Composto pela linha de produção propriamente dita, um cockpit com os sistemas de controle e gestão do processo produtivo e os clusters para apresentação das tecnologias empregadas, o Demonstrador de Manufatura Avançada da FEIMEC 2018 produziu centenas de porta-gadgets que podiam ser customizados pelos convidados.
Liderado pela ABIMAQ, o Demonstrador de Manufatura Avançada foi desenvolvido junto com empresas e realização técnica do SENAI. O projeto contou com o patrocínio do BNDES e das empresas Balluff, Beckhoff, Bosch Rexroth, Dassault Systemes, Furukawa, Informa Exhibitions, KUKA, Metal Work, PPI-Multitask, Prensas Schuler, Romi, Schneider, Sick, SKA e TOTVS.
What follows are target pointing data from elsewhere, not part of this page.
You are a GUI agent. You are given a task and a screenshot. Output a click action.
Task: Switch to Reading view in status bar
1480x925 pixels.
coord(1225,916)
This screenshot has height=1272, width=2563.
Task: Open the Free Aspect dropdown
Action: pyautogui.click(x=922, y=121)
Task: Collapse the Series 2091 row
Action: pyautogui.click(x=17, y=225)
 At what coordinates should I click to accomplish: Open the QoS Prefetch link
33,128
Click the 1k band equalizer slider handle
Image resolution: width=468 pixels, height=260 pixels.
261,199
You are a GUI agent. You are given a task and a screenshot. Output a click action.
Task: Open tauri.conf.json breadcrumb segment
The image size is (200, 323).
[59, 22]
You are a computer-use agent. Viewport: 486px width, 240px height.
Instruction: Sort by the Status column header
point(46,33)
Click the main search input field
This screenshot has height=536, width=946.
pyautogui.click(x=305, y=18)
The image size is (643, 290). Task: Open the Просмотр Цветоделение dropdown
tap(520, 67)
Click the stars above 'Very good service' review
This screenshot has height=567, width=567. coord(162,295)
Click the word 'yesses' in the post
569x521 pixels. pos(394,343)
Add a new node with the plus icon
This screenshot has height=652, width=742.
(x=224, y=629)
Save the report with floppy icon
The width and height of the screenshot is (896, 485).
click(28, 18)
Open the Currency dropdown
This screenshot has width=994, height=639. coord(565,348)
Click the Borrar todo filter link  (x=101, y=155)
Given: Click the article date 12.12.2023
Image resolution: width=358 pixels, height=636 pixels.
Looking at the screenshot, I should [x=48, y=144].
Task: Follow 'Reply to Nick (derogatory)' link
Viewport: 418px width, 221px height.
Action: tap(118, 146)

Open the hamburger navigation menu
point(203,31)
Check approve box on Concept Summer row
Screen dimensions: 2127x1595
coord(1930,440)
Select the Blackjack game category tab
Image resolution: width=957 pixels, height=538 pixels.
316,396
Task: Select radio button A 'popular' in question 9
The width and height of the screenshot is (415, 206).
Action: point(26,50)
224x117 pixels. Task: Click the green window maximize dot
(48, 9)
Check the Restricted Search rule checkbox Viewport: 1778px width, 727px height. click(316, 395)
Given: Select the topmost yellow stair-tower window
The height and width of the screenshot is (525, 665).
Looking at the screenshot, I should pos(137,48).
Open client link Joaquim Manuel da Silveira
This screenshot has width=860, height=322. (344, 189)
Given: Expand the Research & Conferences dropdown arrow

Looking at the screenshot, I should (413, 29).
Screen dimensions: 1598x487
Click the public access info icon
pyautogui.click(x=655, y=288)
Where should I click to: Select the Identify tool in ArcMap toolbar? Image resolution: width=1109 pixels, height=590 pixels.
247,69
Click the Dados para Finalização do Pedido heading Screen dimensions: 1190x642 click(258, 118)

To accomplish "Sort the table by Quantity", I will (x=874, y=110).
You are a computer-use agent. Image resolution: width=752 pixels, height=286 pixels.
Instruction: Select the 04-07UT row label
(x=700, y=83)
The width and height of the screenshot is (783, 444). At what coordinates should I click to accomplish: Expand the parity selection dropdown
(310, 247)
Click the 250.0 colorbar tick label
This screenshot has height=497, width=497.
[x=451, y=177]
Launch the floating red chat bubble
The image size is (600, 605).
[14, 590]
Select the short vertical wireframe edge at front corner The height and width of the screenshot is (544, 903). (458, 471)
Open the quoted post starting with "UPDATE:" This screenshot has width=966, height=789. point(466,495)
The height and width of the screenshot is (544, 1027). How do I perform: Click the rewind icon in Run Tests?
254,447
Outro destaque da feira foi o Parque de Ideias, iniciativa pioneira que reuniu algumas das mais importantes instituições de ensino do País: FAAP, FEI, ITA, Instituto Mauá de Tecnologia, UFSC e USP. Todos os dias, o espaço esteve tomado por fabricantes, profissionais da indústria e estudantes, que acompanharam a ampla grade de palestras sobre inovação e puderam conhecer em primeira mão, nos estandes, os projetos dessas universidades para colaborar com o desenvolvimento da indústria.
A terceira edição da FEIMEC, em 2020, já está confirmada para os dias 5 a 9 de maio, no São Paulo Expo.